Comparison of proximal promoter structures. (A) Schematic comparison of proximal promoter regions of p21/WAF1/CDKN1A, GADD153/DDIT3, and p16/CDKN2A. Primary sequences or cis-elements are shown in Table 2. Transcription factor-binding sites found in the primary promoter sequence were identified by using matinspector 6.2.1.(B) Promoter region alignments between human and mouse are shown as VISTA identity curves. Consensus transcription factor-binding sites identified within conserved regions between the human and mouse promoter sequences are shown above the VISTA plots. The percent GC content is indicated below the VISTA plot. (C) Common transcription factor regulatory frameworks were identified within the proximal promoter regions of p21/WAF1/CDKN1A, GADD153/DDIT3 and p16/CDKN2A by using the Genomatix suite 1.2 frameworker module of gems 3.3.(D) List of genes containing framework model A. Framework model A was used to screen the human genome (embl release 71) with modelinspector 4.80 (gems 3.3) of the Genomatix suite and matched with the eight genes. Framework model B yielded no matches.

Fig. 4.

Bioinformatic analysis of predicted promoter regions. Promoter alignments between human and mouse (Top) and between human and rat (Middle) are shown as vista2.0 identity curves. Consensus transcription factor binding sites within conserved regions between the human and mouse promoter sequences were identified with matinspector 6.2.2 and are shown above VISTA plots. The percent GC content is indicated (Bottom).

Fig. 1.

The recruitment profiles of p300 to the proximal promoters of IL2 and p21/WAF1/CDKN1A are kinetically distinct. (A) RNase protection analysis shows that T cell activation induced IL2 and p21/WAF1/CDKN1A transcript levels. Cells were stimulated for 4 h with PMA (P), ionomycin (I), and anti-CD28 antibody as indicated. Protected probes specific for IL2 and p21/WAF1/CDKN1A are shown with L32 and GAPDH as loading controls. (Left) Kinetic recruitment profiles of p300 at the IL2 and p21/WAF1/CDKN1A promoters. Jurkat cells were formalin-crosslinked at 15-min intervals after P + I stimulation.
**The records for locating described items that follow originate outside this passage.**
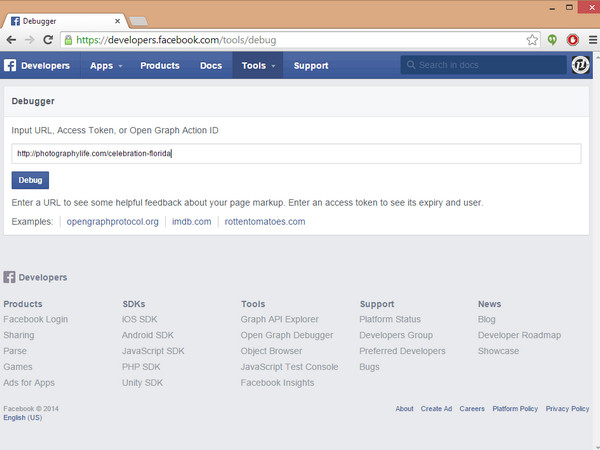Bookmark this page with the star icon
Screen dimensions: 600x450
(533, 40)
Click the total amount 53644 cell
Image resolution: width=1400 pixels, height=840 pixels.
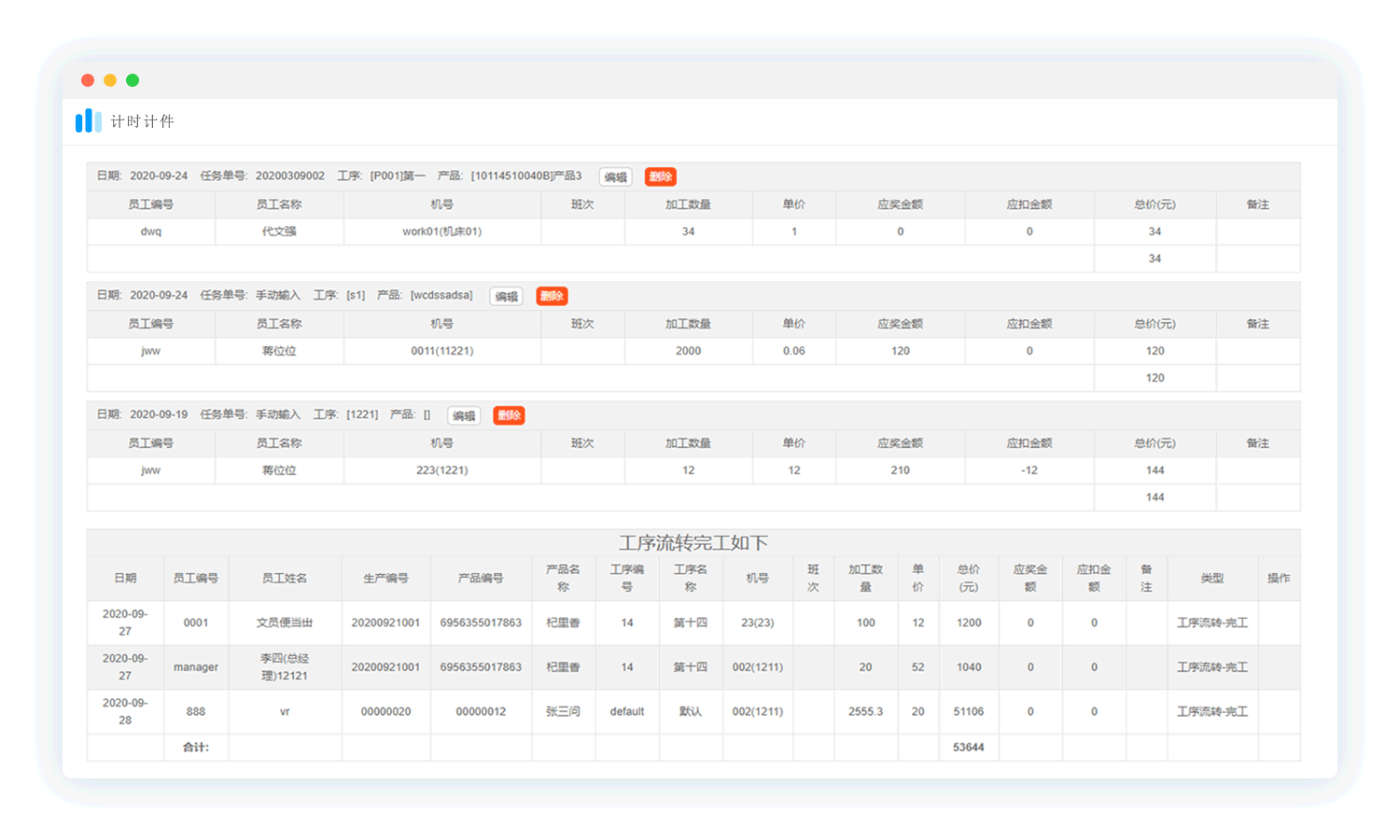968,748
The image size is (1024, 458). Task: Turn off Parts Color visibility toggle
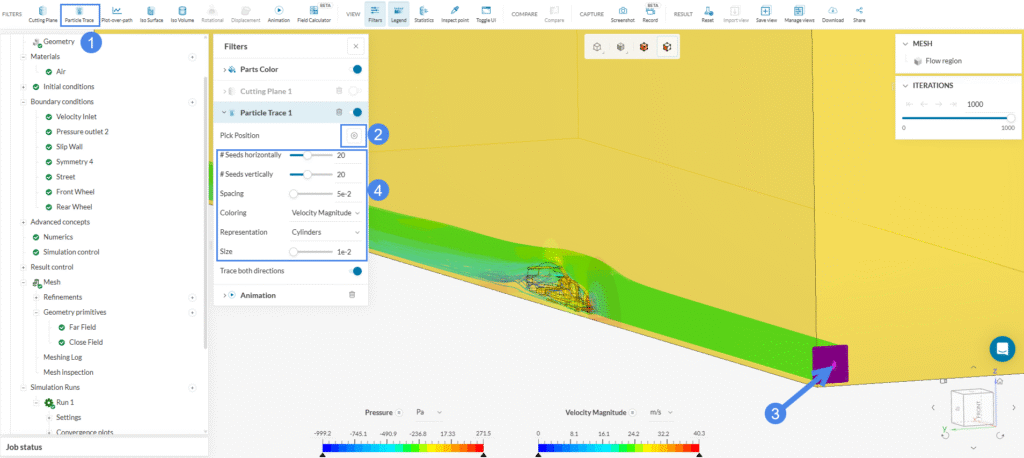click(356, 70)
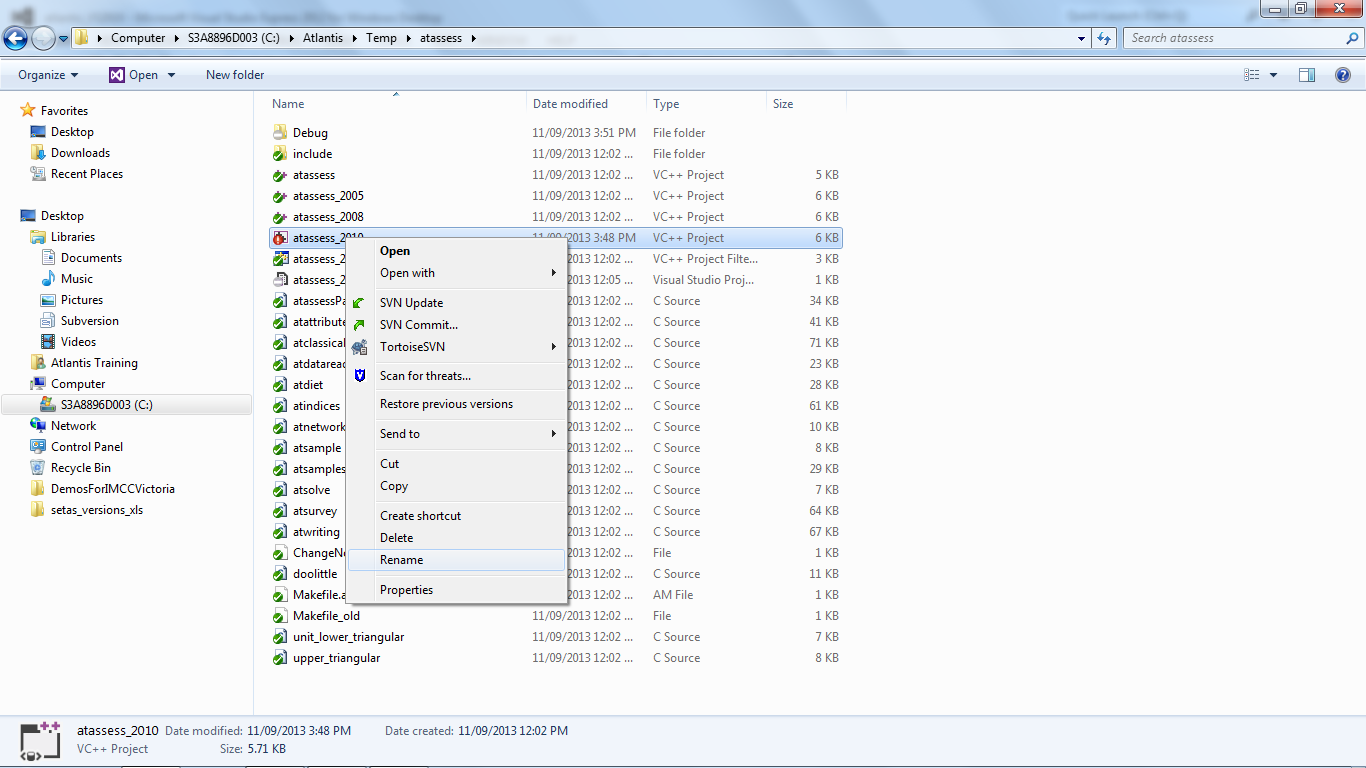Choose Rename from the context menu
Viewport: 1366px width, 768px height.
pos(402,560)
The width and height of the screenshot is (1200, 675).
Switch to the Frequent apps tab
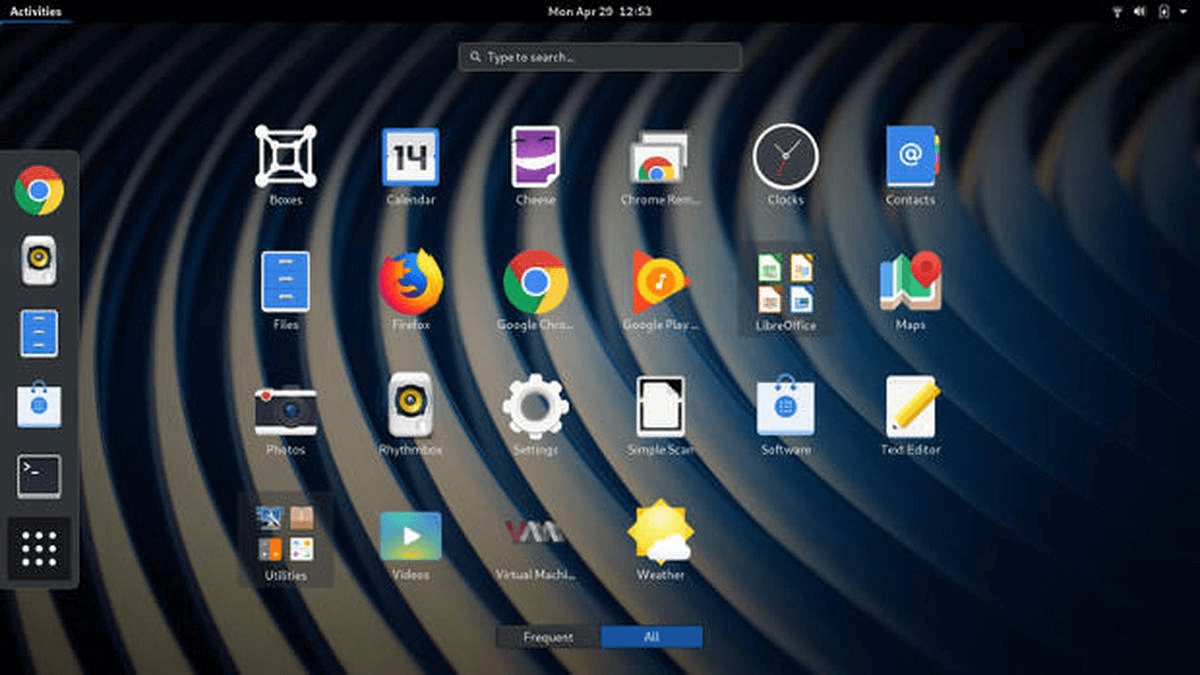(x=546, y=637)
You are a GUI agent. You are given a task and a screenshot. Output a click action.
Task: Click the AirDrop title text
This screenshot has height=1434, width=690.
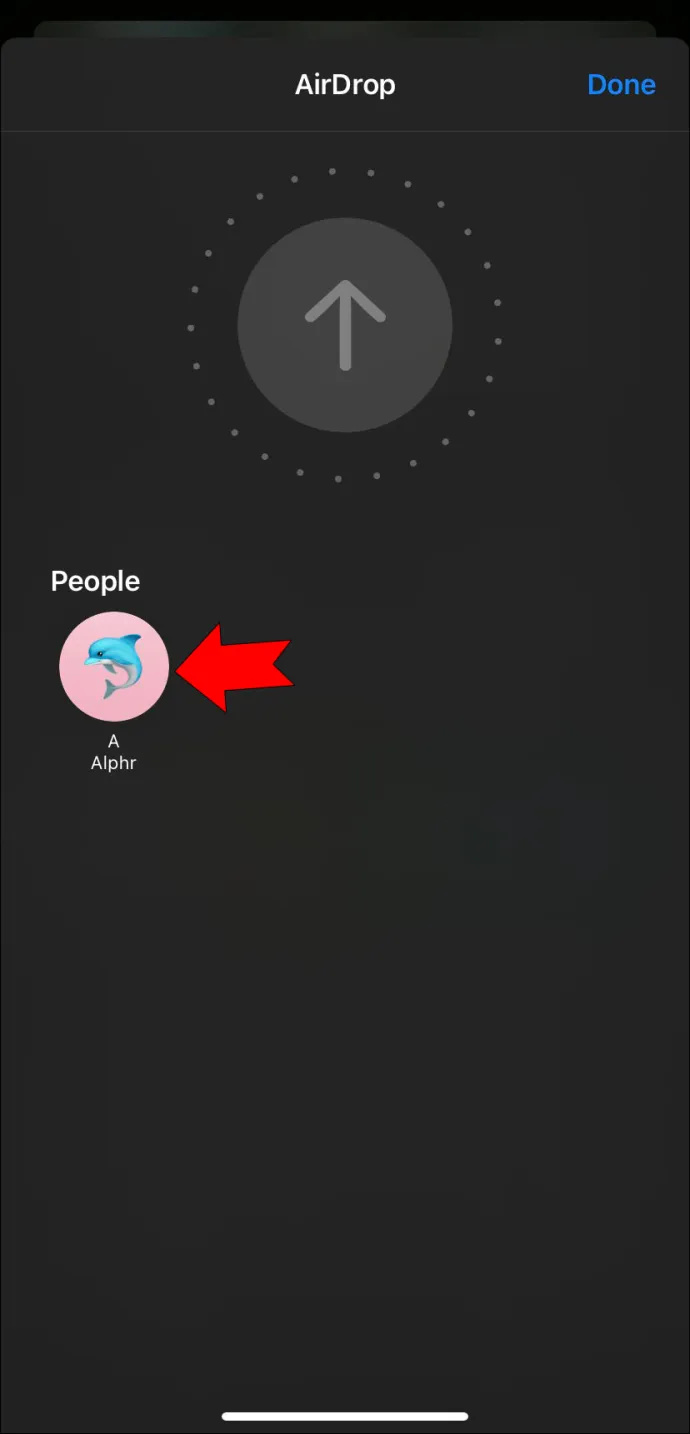coord(345,85)
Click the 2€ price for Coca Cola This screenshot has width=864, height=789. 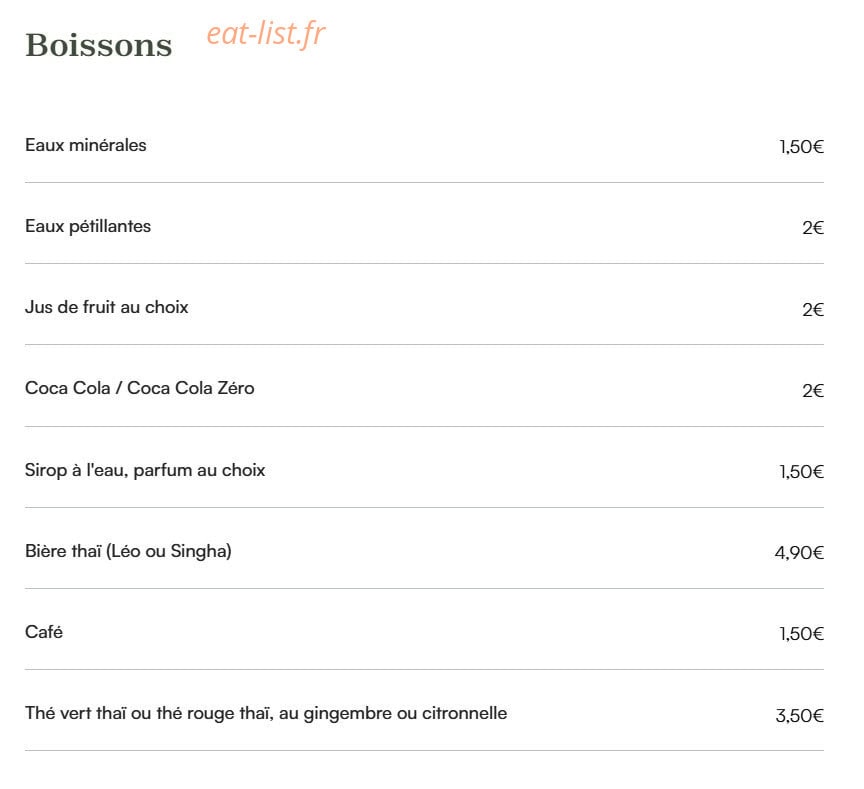click(813, 391)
ChIP was performed at each time point by using anti-p300 antibody. (Right) Ten percent of the input chromatin is shown as a loading control. (B) ChIP screen of p300 recruitment profiles at specific promoters with 10% input control. (C Upper Left) Schematic of the domain structure of p300 and the Δp300 deletion mutant expression vectors. (C Lower Left) Transient cotransfection of IL2 and p21 luciferase promoter reporters with p300 and the Δp300 deletion mutant. (C Right) Histone deacetylase inhibitor (HDACI) sensitivity of IL2, p21/WAF1/CDKN1A, GADD153, and p16/CDKN2A promoter luciferase reporters. Cells were untreated, stimulated with PMA and ionomycin alone, or stimulated with PMA and ionomycin in the presence of sodium butyrate (NaBu), suberoylanilide hydroxyamic acid (SAHA), or TSA (Right).

Fig. 3.

Analysis of framework model A predicted genes. Mitogen and mitogen/TSA sensitivity of predicted gene transcript levels. Two and 4 h after stimulation with P/I in the presence or absence of TSA, real-time RT-PCR was used to determine the relative fold induction change in transcript levels in the treated cells. (A) Comparison of framework model A gene mitogen and mitogen/TSA induction profiles by hierarchical clustering. (B) Comparison of the influence of TSA on the mitogen-induced transcript levels after 4 h of stimulation (see Table 3). ACTB was used for normalization.

Fig. 5.

Functional validation of promoter class prediction. ChIP analysis of framework model A predicted genes.